● **Problem to solve**: Give a single number in reply. It is the count of lines below that contain the string "thống".

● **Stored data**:
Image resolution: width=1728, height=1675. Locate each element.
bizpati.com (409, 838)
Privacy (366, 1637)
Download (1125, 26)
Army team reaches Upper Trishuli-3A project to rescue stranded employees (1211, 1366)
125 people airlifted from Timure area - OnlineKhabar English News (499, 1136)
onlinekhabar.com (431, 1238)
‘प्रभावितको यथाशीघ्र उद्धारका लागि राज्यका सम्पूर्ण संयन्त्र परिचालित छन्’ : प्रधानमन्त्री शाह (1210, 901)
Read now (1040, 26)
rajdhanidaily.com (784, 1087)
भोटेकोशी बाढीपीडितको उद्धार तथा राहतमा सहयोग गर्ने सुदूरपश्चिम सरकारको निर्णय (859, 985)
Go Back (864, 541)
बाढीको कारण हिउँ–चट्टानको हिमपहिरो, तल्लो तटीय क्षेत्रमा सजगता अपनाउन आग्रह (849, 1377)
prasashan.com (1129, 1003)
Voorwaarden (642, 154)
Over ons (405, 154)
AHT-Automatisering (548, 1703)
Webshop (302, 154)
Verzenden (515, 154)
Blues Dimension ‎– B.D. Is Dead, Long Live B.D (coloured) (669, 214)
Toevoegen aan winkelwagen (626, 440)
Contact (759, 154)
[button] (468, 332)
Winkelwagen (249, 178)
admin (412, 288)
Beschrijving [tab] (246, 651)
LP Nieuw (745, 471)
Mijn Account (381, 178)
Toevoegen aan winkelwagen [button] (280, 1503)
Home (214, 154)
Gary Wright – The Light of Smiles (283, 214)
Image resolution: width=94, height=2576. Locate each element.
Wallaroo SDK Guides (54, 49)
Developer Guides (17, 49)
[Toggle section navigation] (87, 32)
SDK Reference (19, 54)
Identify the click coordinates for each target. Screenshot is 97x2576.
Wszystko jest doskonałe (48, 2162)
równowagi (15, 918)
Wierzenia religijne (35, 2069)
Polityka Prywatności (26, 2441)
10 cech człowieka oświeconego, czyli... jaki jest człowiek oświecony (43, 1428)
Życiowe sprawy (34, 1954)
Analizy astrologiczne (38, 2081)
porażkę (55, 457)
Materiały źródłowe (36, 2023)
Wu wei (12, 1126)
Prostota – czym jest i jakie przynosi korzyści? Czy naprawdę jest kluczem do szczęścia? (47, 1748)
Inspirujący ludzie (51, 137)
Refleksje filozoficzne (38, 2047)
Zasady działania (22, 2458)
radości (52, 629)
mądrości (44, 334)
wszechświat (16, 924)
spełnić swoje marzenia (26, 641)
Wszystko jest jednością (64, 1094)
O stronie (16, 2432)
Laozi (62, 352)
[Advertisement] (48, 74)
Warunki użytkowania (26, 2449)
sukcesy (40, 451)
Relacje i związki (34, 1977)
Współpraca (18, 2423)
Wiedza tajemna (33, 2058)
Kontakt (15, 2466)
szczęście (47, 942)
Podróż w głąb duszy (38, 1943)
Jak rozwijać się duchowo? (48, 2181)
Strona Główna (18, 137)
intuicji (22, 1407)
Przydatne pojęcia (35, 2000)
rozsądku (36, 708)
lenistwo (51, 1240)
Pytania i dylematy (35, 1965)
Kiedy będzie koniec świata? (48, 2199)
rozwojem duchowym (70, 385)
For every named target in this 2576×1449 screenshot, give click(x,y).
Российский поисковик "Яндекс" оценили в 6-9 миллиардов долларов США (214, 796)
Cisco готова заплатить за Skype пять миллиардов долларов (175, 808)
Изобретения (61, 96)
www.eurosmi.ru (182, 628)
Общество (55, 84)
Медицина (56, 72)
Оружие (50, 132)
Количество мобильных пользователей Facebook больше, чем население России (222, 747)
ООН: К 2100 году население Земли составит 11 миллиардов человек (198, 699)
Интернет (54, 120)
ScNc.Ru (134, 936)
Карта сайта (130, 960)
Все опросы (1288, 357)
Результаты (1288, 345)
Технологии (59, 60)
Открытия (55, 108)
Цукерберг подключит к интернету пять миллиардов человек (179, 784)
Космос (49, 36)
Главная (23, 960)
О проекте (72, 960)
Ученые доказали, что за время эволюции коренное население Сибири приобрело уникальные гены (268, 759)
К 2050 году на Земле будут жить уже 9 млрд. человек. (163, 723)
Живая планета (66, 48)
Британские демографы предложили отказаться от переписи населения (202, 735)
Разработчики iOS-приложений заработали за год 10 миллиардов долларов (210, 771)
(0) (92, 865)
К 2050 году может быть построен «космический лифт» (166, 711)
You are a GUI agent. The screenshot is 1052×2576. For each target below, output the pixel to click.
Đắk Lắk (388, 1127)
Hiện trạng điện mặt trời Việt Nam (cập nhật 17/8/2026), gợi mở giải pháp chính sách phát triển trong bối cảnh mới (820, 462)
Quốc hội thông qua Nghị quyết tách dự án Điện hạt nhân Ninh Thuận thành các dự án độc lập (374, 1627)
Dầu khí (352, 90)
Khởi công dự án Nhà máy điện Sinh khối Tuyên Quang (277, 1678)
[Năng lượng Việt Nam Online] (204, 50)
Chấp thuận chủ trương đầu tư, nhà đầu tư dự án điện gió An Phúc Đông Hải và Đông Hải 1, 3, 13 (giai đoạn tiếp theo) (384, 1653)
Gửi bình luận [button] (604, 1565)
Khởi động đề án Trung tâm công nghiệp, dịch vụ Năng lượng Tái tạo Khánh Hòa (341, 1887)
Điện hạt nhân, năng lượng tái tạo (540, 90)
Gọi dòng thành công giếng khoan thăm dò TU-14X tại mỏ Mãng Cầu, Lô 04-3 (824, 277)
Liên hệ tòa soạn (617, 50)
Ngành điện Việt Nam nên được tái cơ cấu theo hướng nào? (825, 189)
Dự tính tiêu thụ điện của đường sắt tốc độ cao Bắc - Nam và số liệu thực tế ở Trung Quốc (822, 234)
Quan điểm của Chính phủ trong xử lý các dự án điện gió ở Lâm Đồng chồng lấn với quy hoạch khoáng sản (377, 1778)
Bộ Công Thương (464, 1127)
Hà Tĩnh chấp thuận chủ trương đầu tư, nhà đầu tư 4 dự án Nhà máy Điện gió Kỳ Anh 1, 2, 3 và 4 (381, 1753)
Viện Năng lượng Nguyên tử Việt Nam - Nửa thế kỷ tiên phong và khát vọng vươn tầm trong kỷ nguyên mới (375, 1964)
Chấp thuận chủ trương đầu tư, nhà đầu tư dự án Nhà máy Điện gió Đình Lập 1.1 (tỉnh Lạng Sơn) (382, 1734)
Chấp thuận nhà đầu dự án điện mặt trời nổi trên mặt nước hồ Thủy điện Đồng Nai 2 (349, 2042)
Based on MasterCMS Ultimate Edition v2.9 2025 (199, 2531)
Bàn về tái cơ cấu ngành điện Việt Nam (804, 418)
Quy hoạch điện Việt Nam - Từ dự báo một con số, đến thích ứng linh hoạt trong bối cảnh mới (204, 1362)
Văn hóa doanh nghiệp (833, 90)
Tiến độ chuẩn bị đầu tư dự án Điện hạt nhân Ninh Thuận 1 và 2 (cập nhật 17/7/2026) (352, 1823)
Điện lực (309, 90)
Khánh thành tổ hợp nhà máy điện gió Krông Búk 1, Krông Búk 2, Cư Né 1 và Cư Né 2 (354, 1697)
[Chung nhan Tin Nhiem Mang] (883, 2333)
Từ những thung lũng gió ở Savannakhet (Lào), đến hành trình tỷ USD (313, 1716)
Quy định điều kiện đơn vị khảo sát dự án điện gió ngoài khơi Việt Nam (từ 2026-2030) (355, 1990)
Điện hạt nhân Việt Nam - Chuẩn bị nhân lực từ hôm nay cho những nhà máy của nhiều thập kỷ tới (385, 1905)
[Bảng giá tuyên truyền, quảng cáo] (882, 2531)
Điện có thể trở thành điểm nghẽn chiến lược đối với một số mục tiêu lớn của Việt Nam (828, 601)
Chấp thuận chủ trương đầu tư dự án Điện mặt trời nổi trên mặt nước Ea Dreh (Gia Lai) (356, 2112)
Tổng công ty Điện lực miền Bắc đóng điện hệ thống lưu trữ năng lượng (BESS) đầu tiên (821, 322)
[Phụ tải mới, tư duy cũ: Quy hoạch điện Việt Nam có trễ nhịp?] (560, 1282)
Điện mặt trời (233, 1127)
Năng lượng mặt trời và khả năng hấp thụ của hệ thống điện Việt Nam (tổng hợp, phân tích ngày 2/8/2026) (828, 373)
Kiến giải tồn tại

● **Solution for this task**: 2